The taste thing is in turns depressing and comedic. I have become completely food obsessed in as far as each day becomes an endless and eventually fruitless quest for oral and sensory satisfaction. In spite of the best gastrointestinal advice, and flying recklessly in the face of common sence for someone with eosophagal cancer, I  find myself gravitating towards the spicy and exotic in a desperate attempt to find something that will register anything on the flavour gauge. Thais, curry, peppers, even an old jar of jalapenos I found in the back of the fridge. They all taste like porridge. (Without the oatmeal and sheep entrails and whatever else they put in porridge.) A beer tastes like used warm dish-water, and a glass of Merlot – yes I know I promised not to but this is an emergency – is unfullfilling and depressingly pointless.

Interestingly, I have made one breakthrough discovery.
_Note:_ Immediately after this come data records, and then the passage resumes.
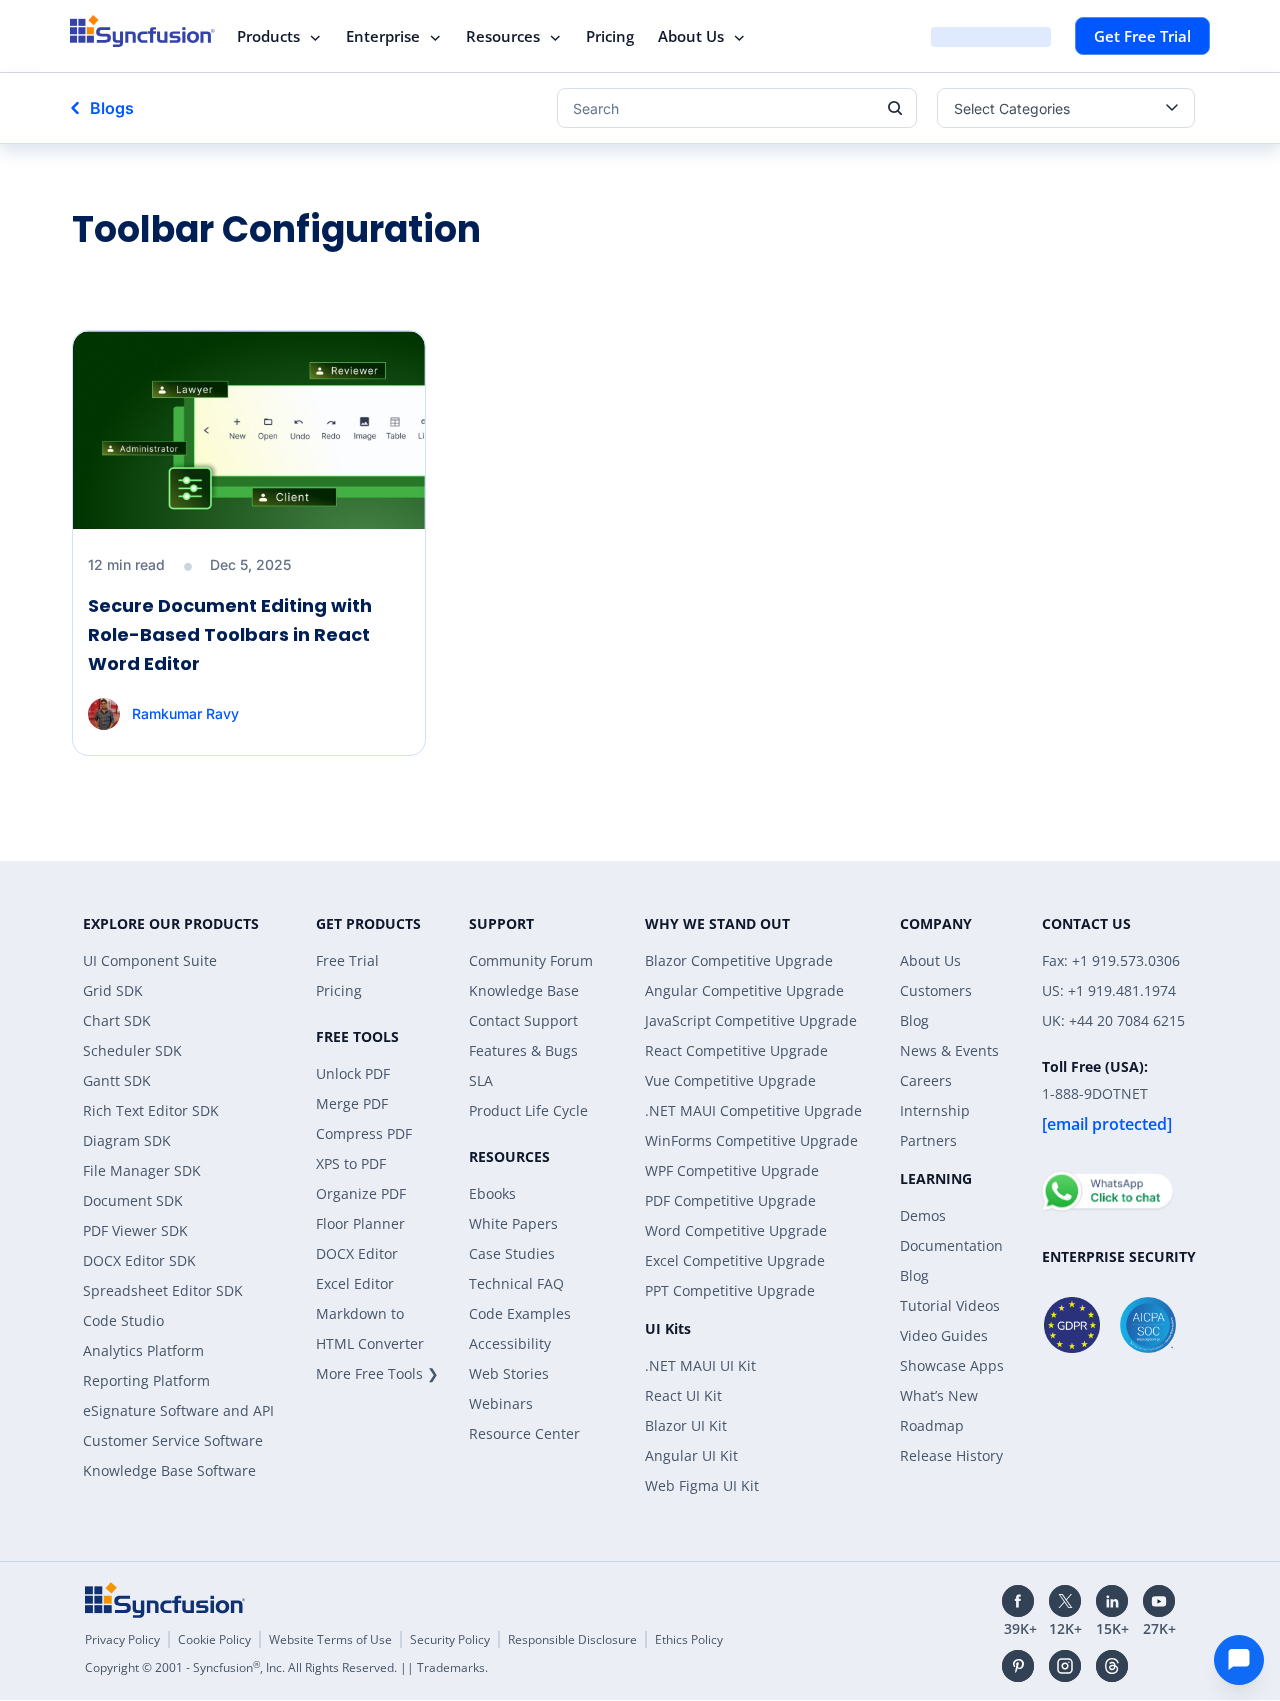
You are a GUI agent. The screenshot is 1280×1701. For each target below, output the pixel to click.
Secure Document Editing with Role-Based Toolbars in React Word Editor (230, 634)
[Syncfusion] (165, 1600)
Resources (503, 36)
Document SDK (133, 1200)
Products (268, 36)
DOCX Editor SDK (139, 1260)
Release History (951, 1455)
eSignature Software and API (178, 1410)
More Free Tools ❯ (377, 1373)
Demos (923, 1215)
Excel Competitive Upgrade (735, 1260)
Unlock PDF (353, 1073)
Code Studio (123, 1320)
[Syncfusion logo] (142, 31)
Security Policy (450, 1639)
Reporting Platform (146, 1380)
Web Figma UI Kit (702, 1485)
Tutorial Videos (950, 1305)
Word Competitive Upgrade (736, 1230)
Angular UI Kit (691, 1455)
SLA (481, 1080)
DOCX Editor (357, 1253)
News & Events (949, 1050)
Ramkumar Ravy (185, 713)
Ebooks (492, 1193)
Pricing (610, 36)
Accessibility (510, 1343)
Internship (935, 1110)
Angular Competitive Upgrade (744, 990)
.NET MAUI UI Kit (700, 1365)
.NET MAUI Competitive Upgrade (753, 1110)
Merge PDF (352, 1103)
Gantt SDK (117, 1080)
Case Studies (512, 1253)
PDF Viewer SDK (135, 1230)
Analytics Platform (143, 1350)
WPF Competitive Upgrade (732, 1170)
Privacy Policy (122, 1639)
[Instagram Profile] (1065, 1666)
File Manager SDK (142, 1170)
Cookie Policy (214, 1639)
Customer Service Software (173, 1440)
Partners (928, 1140)
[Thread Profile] (1112, 1666)
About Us (691, 36)
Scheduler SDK (132, 1050)
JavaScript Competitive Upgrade (751, 1020)
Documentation (951, 1245)
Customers (936, 990)
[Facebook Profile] (1018, 1601)
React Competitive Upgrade (736, 1050)
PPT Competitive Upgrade (730, 1290)
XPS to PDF (351, 1163)
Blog (914, 1020)
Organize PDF (361, 1193)
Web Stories (509, 1373)
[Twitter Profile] (1065, 1601)
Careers (926, 1080)
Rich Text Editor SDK (151, 1110)
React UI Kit (683, 1395)
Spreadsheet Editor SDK (163, 1290)
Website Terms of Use (330, 1639)
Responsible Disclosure (572, 1639)
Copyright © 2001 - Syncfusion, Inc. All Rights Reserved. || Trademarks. (286, 1667)
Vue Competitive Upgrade (730, 1080)
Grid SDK (113, 990)
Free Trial (347, 960)
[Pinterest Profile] (1018, 1666)
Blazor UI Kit (686, 1425)
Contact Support (523, 1020)
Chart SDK (117, 1020)
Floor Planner (360, 1223)
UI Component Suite (150, 960)
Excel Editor (355, 1283)
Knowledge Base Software (169, 1470)
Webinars (501, 1403)
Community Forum (531, 960)
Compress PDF (364, 1133)
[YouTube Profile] (1159, 1601)
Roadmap (932, 1425)
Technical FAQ (516, 1283)
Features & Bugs (523, 1050)
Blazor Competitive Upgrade (739, 960)
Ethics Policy (689, 1639)
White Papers (513, 1223)
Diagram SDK (127, 1140)
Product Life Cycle (528, 1110)
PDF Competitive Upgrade (730, 1200)
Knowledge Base (524, 990)
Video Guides (944, 1335)
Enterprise (383, 36)
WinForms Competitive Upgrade (751, 1140)
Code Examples (520, 1313)
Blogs (112, 108)
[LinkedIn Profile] (1112, 1601)
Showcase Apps (952, 1365)
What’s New (939, 1395)
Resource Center (524, 1433)
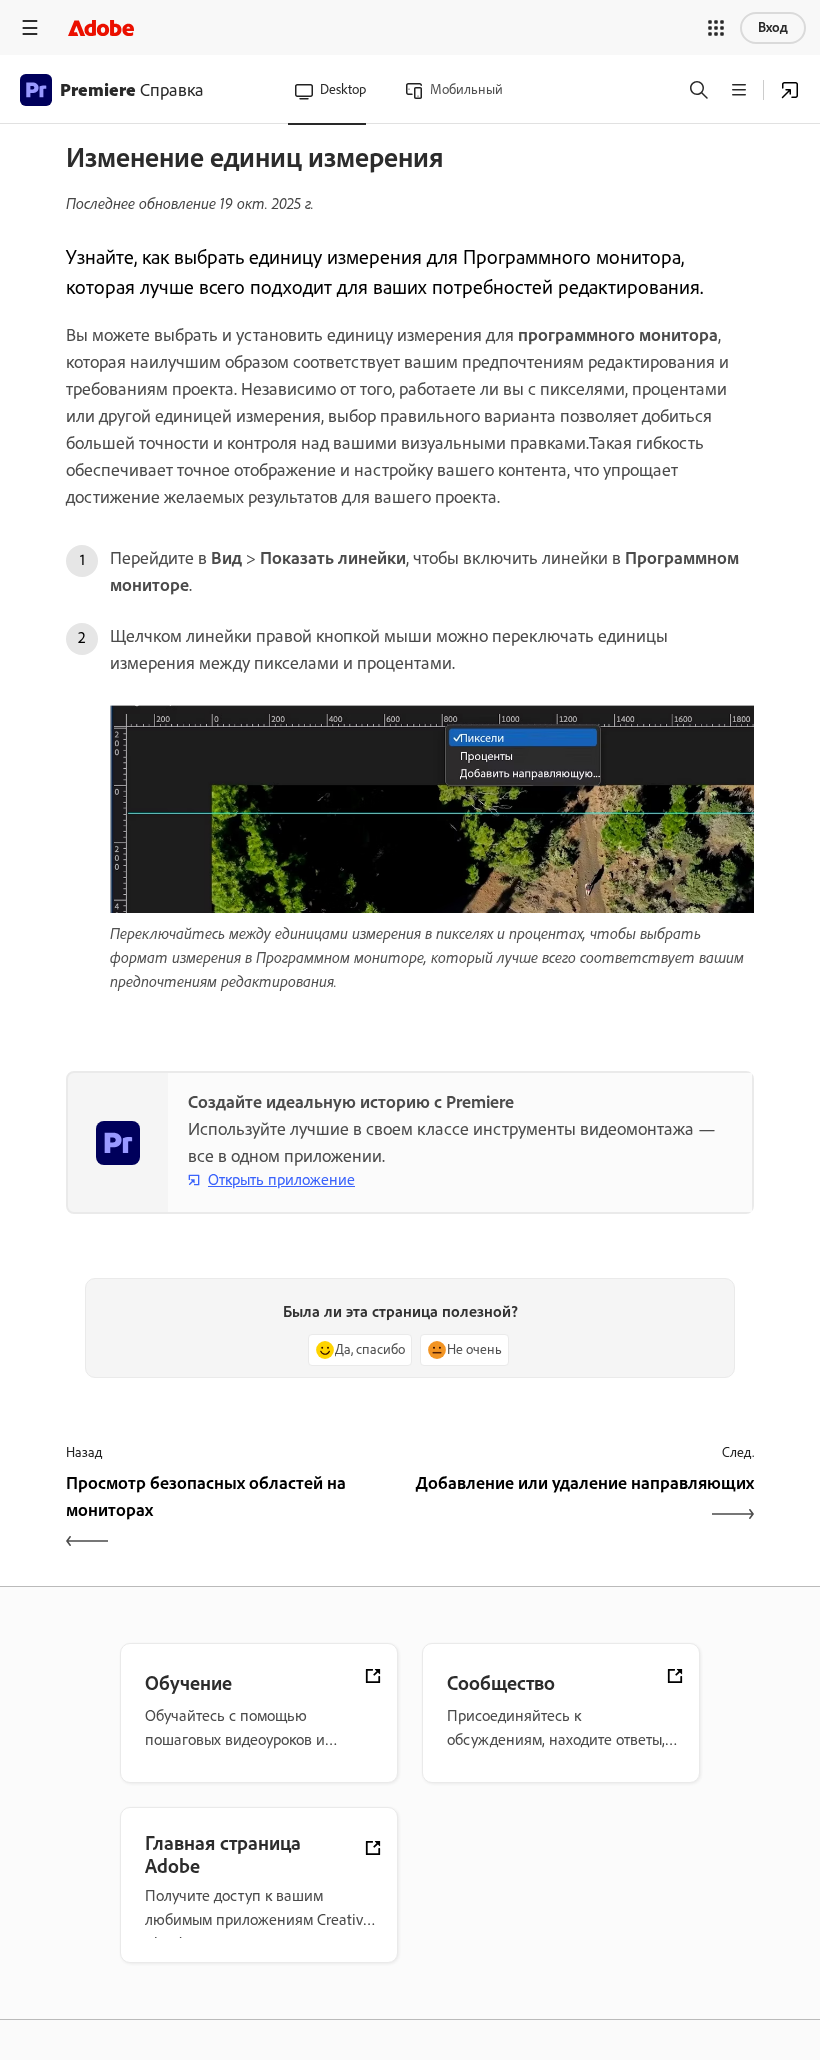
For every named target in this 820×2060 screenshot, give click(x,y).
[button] (716, 28)
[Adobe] (101, 27)
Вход (773, 27)
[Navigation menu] (30, 27)
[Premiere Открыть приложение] (790, 90)
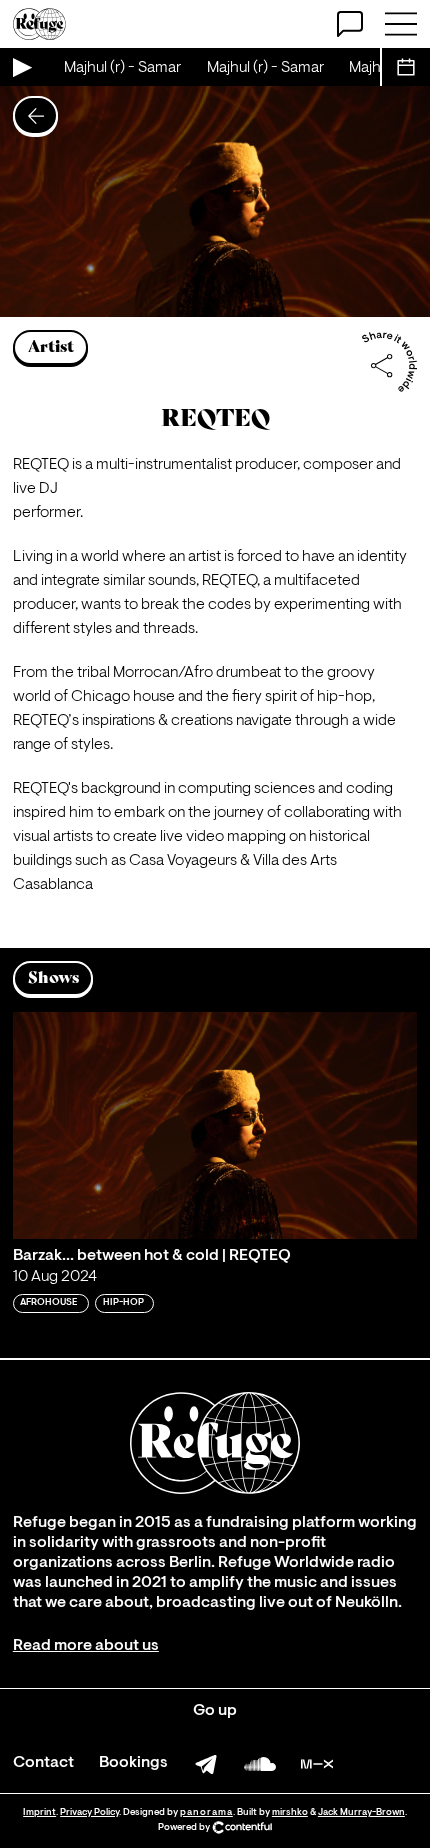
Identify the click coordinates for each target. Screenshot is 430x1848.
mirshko (290, 1812)
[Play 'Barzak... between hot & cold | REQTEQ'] (215, 1125)
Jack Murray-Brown (361, 1812)
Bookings (133, 1763)
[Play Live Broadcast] (21, 67)
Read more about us (86, 1646)
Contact (43, 1763)
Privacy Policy (89, 1812)
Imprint (39, 1812)
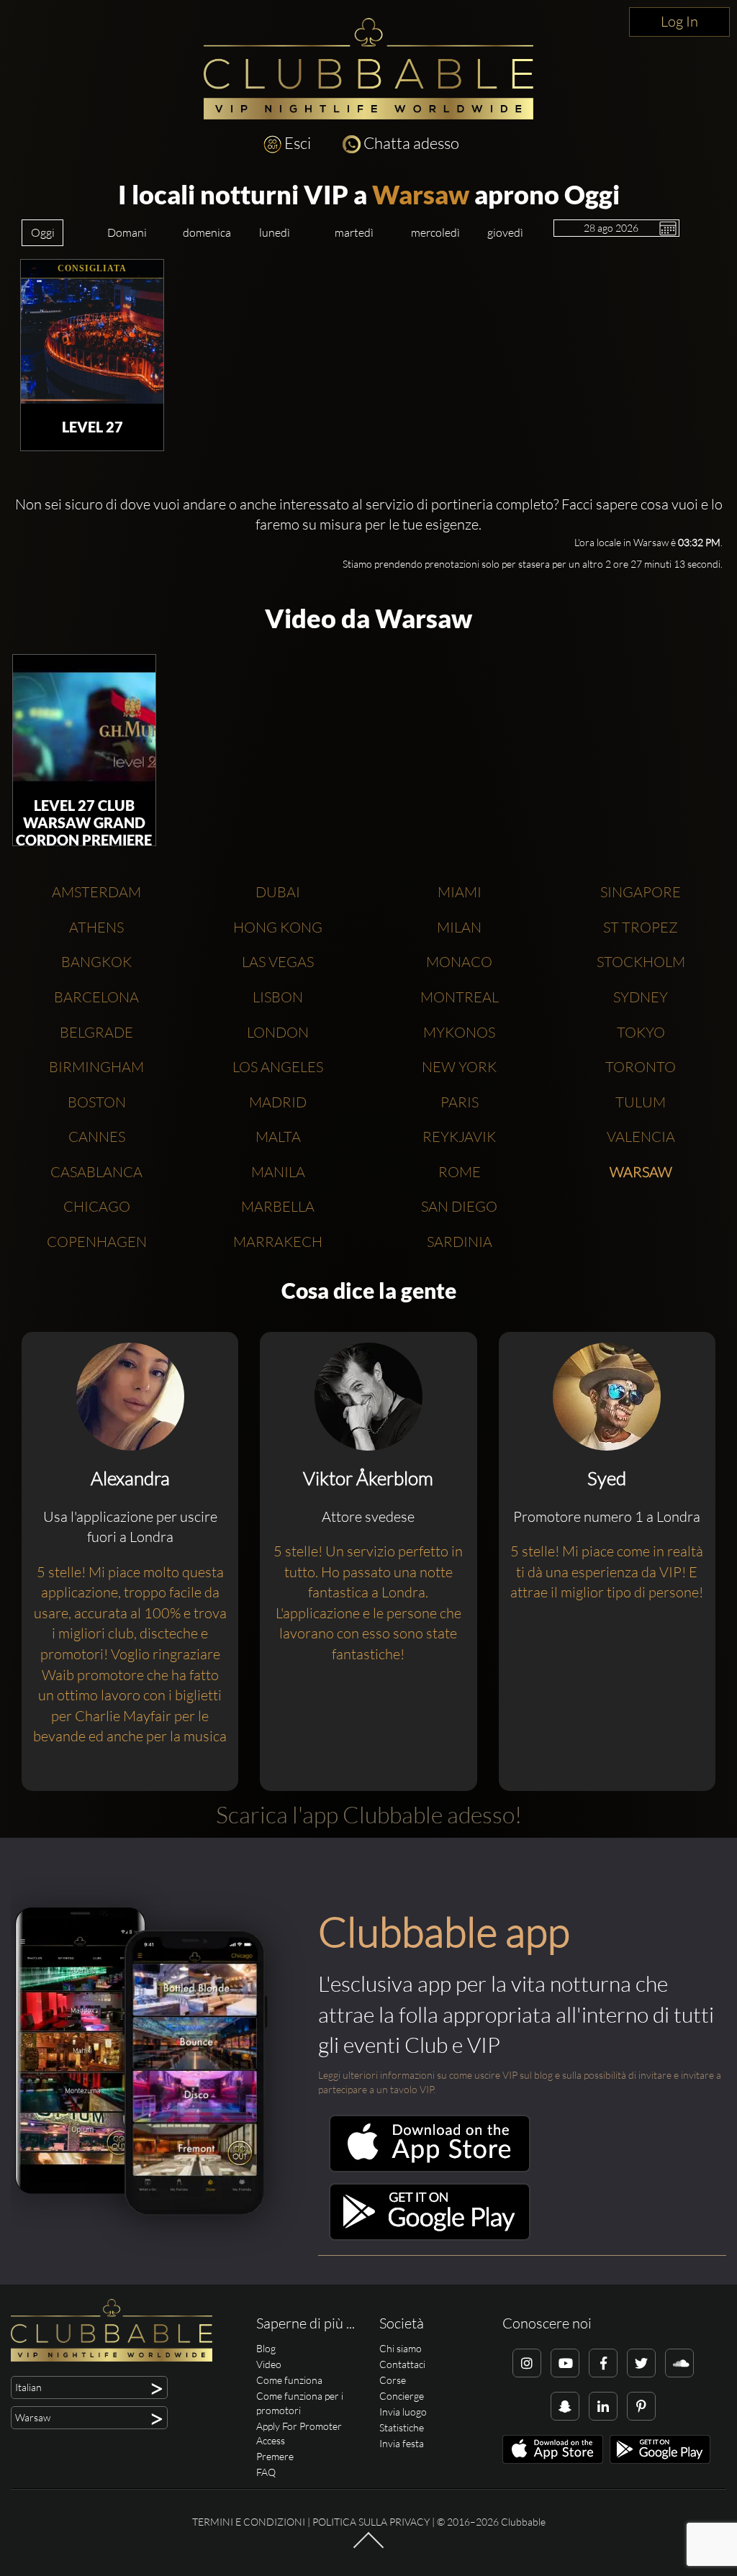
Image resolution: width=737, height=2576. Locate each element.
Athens (96, 927)
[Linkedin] (603, 2406)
I turns out that my sweet taste buds are less adversely affected than the others. Sugary, syrupy comestibles still work there old magic to some degree. I crave donuts and chocolate milk all the time.

This really is dying by degrees.

A few days into this whole cancer trip, I corresponded with a friend of a friend who has been through the chemo ordeal and lived to tell the tale. He fortold this stage of my journey would come to pass, and said rather cryptically I thought at the time, that when all else failed Marmite would be my best froend. It is apparently a widely known truth amoungst the hairless innitiates, that whatever else happens, marmite on warm buttered toast will always taste good.

How right he was.

Anyway, that’s the grizzeling over with for today. Normal services will be resumed as soon as possible.